Exercise prompt: Reproduce word for word the stretch of the Pasiphae passage below from "Pasiphae /pəˈsɪfeɪ.iː/, formerly" through "Philibert Jacques Melotte.".

Given passage:
= = = = = = =
Orbital characteristics
- Epoch 2026-01-01
- Observation arc: 110.34 yr (40,303 days)
- Periapsis: 12.3 million km
- Apoapsis: 35.9 million km
- Semi-major axis: 24.1 million km
- Eccentricity: 0.490
- Orbital period (sidereal): –763.7 d
- Mean anomaly: 227.2°
- Mean motion: 0° 29^{m} 54.168^{s} / day
- Inclination: 155.6° (to ecliptic)
- Longitude of ascending node: 73°
- Argument of perihelion: 268°
- Satellite of: Jupiter
- Group: Pasiphae group

Physical characteristics
- Mean diameter: 57.8±0.8 km
- Mass: 1.72×10^{17} kg (calculated)
- Mean density: 1.70 g/cm^{3} (assumed)
- Albedo: 0.044±0.006
- Spectral type: C
- Apparent magnitude: 16.9
- Absolute magnitude (H): 10.1

= Pasiphae (moon) =

Moon of Jupiter

Pasiphae /pəˈsɪfeɪ.iː/, formerly spelled Pasiphaë, also known as Jupiter VIII, is one of the biggest retrograde irregular satellites of Jupiter. As an irregular moon with an eccentric orbit, it gets as far as 35.9 million km from Jupiter.

==Discovery and Naming==
It was discovered in 1908 by Philibert Jacques Melotte.
The moon was first spotted on a plate taken at the Royal Greenwich Observatory on the night of 28 February 1908. Inspection of previous plates found it as far back as January 27. It received the provisional designation 1908 CJ, as it was not clear whether it was an asteroid or a moon of Jupiter. The recognition of the latter case came by April 10.
= = = = = = =
Extracted entries:
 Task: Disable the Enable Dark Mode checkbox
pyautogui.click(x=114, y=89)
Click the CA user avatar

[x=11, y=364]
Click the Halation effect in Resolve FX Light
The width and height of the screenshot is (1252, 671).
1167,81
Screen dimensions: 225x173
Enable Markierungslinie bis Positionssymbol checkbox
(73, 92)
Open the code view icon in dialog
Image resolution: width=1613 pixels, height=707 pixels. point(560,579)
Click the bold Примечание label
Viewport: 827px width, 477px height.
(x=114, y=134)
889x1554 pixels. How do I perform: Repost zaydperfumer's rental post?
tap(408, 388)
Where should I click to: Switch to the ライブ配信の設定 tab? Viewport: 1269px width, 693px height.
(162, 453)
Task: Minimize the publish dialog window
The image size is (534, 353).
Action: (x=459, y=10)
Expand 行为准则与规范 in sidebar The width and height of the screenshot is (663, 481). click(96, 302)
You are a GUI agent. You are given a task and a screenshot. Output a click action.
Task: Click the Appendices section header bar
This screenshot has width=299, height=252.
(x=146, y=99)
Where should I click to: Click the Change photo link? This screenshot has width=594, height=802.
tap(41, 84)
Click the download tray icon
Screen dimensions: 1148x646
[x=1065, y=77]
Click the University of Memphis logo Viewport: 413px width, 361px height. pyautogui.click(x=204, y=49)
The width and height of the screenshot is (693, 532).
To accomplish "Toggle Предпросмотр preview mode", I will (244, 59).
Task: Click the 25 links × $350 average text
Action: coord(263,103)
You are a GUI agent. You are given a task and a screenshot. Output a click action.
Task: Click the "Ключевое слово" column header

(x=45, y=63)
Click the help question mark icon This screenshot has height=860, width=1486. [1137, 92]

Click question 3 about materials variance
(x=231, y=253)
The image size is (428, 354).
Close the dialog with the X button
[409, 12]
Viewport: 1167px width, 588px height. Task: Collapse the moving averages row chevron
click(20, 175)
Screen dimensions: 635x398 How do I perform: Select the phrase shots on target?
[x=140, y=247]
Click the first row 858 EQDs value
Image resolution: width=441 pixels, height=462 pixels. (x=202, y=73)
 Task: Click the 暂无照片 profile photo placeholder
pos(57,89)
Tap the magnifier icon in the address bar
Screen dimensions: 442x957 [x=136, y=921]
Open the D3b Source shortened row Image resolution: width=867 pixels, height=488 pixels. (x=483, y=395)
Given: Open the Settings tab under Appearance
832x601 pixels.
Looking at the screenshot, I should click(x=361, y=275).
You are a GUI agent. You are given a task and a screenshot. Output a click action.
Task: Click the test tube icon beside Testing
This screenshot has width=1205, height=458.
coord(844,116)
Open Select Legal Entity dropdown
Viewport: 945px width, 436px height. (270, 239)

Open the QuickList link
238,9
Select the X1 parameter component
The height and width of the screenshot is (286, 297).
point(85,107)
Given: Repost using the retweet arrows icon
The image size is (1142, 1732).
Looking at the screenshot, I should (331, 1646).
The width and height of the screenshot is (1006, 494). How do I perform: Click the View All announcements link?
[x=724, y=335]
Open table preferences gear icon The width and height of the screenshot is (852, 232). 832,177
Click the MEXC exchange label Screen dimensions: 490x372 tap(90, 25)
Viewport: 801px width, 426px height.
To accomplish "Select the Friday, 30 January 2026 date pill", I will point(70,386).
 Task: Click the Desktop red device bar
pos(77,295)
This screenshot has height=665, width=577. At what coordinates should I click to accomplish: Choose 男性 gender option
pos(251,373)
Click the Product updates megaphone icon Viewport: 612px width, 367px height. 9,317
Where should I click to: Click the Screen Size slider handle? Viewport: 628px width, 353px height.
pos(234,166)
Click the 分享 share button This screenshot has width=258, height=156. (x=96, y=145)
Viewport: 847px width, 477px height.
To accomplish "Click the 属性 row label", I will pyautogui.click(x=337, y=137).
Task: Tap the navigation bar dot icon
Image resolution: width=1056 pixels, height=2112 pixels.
= = = = = = =
The answer:
Pasiphae /pəˈsɪfeɪ.iː/, formerly spelled Pasiphaë, also known as Jupiter VIII, is one of the biggest retrograde irregular satellites of Jupiter. As an irregular moon with an eccentric orbit, it gets as far as 35.9 million km from Jupiter.

==Discovery and Naming==
It was discovered in 1908 by Philibert Jacques Melotte.